The crisis is most visible in companies around the world, which are being torn between two opposing forces driving them simultaneously towards an increasing inward focus on themselves as well as an increasing outward focus on society. The self-focus stems from investors. Capital markets are increasingly forcing companies to focus primarily on their own short-term financial results. In a 2013 global McKinsey study, 63% of the world’s top corporate executives said the pressure to demonstrate short-term financial performance has increased over the past five years. Companies are under threat of being bought, broken-up, sold and the management fired if they do not perform. This shareholder capitalism perspective was summed up best by Milton Friedman in a 1970 The New York Times Magazine article: The social responsibility of business is to increase its profits.

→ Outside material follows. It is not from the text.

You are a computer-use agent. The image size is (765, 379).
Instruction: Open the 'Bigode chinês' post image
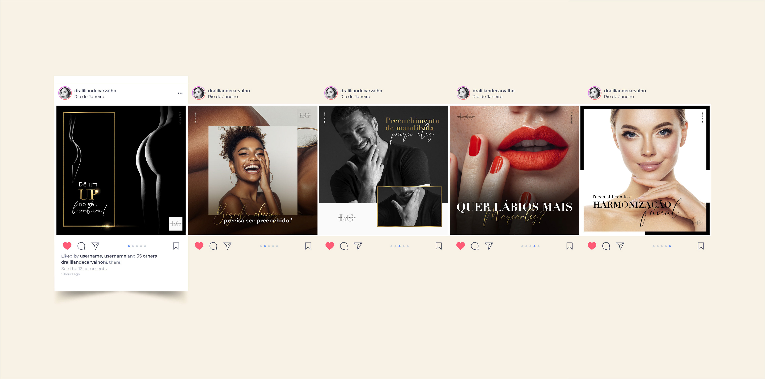253,170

On the other hand, society at large is forcing firms to act with ever more concern for the long-term common good, beyond the immediate financial self-interest demanded by their investors. Society wants firms to help clean and prevent the many negative externalities associated with a pure focus on profit. Negative externalities arise when companies inflict costs or problems upon others, for which these companies are not paying the price. Pollution or bad labour practices are examples. Because companies are not paying this price, their products or services are artificially cheap, which increases demand, which increases the negative externalities and increases their profits. Society is gradually forcing companies into a form of stakeholder capitalism in which the social responsibility of business is to balance the interests of all stakeholders (including investors). At the threat of being tweeted about, disliked, boycotted, fined and shamed globally at the click of a mouse.

Chief executives in many companies around the world are torn by these opposing forces. Investors are pitted against society, with companies caught in the middle. This represents a crisis in capitalism.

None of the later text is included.